IOTA-Fullnode-DownloadOnce all the update are done, we’ll be brought back to the command line, where we can check the status of the container:

as well as the IRI logs…

…and Nelson logs:

We can also access the Nelson GUI in a web browser using http://rock64_ip:5000.

IOTA Nelson Monitor
Click to Enlarge

This is what it looks like with a few (2) peers connected.

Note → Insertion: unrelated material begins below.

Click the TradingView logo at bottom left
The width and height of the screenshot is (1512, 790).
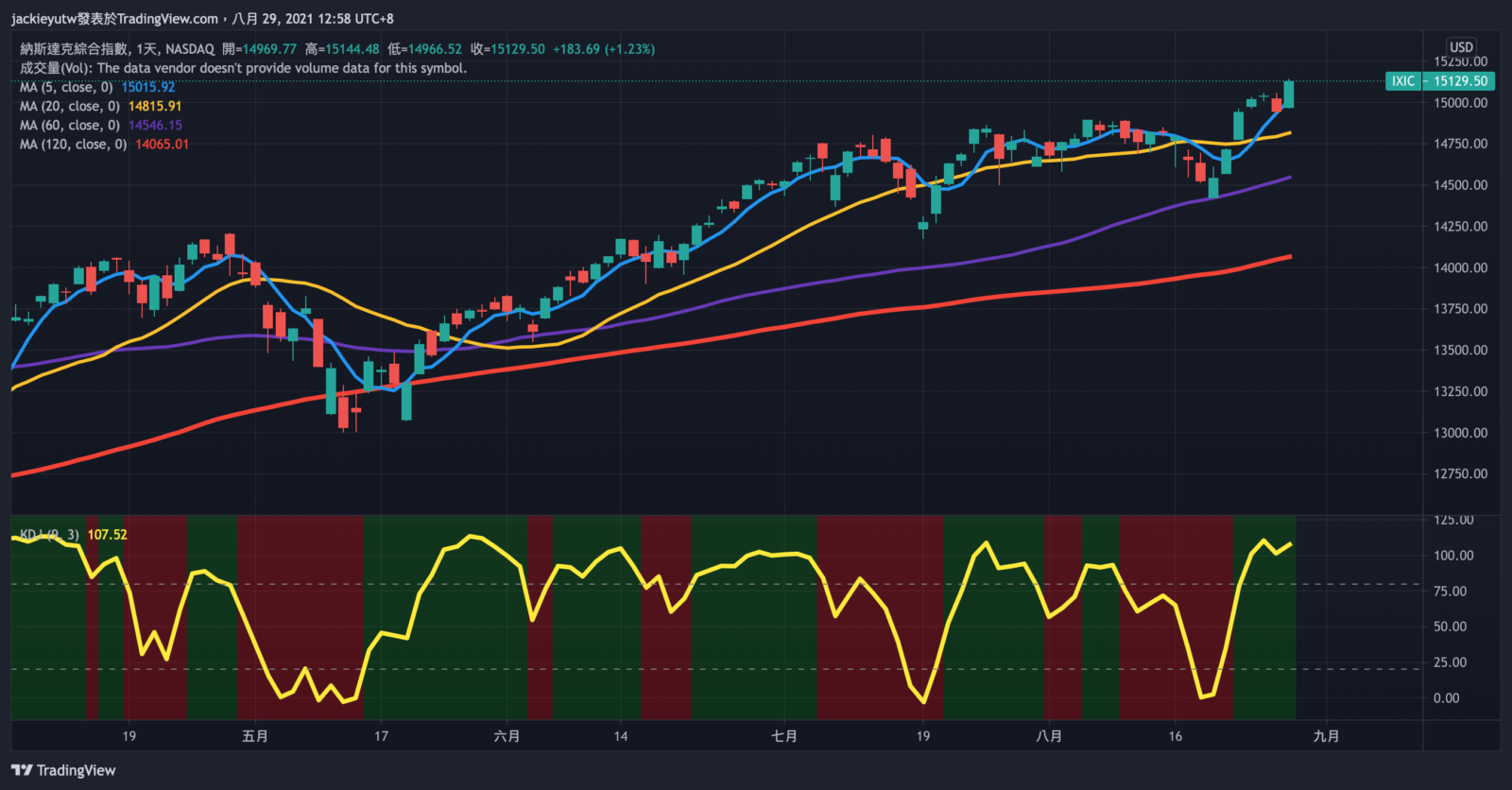[x=63, y=770]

IOTA Nelson Monitor Peer Connected
Click to Enlarge

A full IOTA node is not exactly designed to run on ultra low end hardware:

All my 1GB of RAM and 2GB of swap were quickly filled up, which must be why the instructions where for a Rock64 with 4GB RAM with 8GB swap space setup on a SSD… Sometimes while logging with SSH I could also see the following message:

System information disabled due to load higher than 4.0

At this point , I restarted the IOTA Wallet on my computer, edited the Node Configuration to see if it would connected to my full node.

Click to Enlarge

And it did, you just need to use the API port in the address / URL.

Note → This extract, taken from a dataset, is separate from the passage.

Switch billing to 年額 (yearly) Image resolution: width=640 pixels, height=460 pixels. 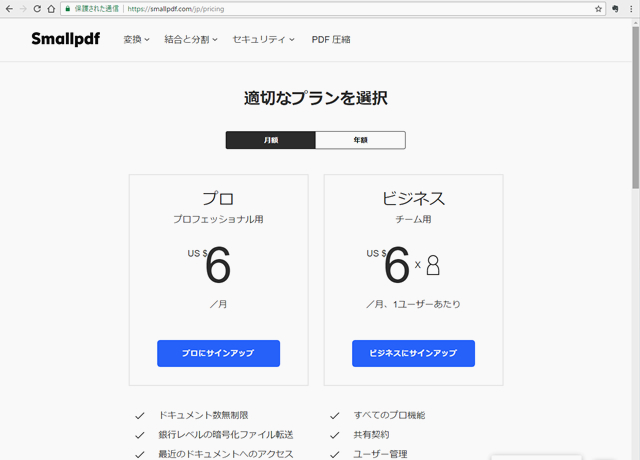[360, 140]
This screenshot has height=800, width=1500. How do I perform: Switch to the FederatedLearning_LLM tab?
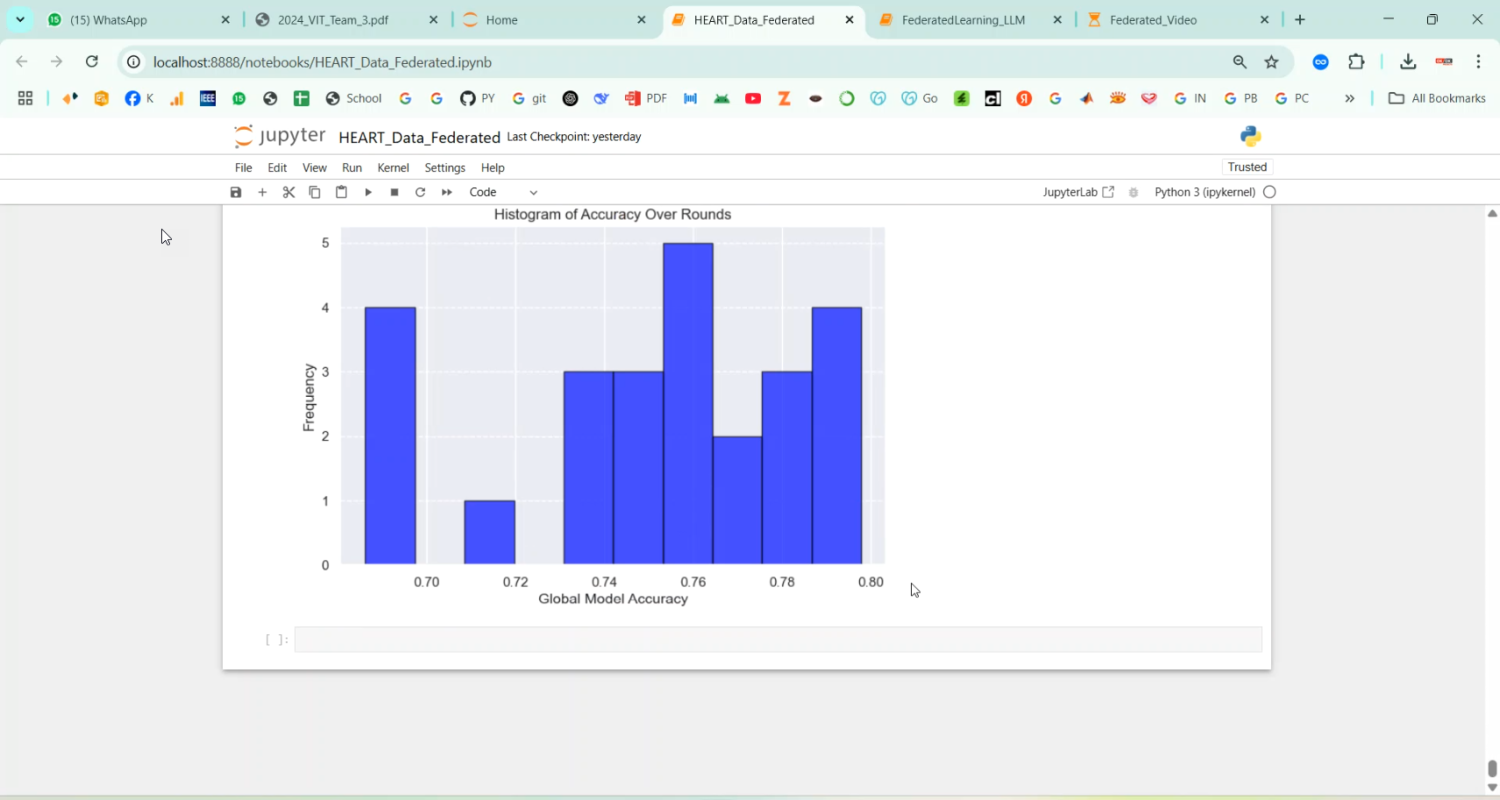pyautogui.click(x=962, y=20)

I wanted to try to send sensor data to the Tangle, but I ran out of time for this first look. Some resources to look at would be the official documentation to send a transaction and a Raspberry Pi Project combining IOTA and MQTT.  I can see companies can post data streams to the IOTA marketplace, and users/customers can pay tokens to access sensor data.

Some of the use cases are discussed on Medium here and there  with benefits including:

  • Tamper-proof, quantum resistant and fast
  • No fees involved
  • IOTA tokens are not needed to transfer the data – the data is packed into the transaction and can be sent to whatever recipient is chosen. So you can send 0 IOTA and still deliver the data for free
  • IOTA will be able to handle thousands of transactions per second with each transaction containing valuable data  without fees involved

Based the answer to Reddit post, the Tangle does not actually store sensor data, but instead establish a connection and verifies integrity. So you’d still have your own database to store the data, so I understand IOTA just makes it easier to share securely with or without payment.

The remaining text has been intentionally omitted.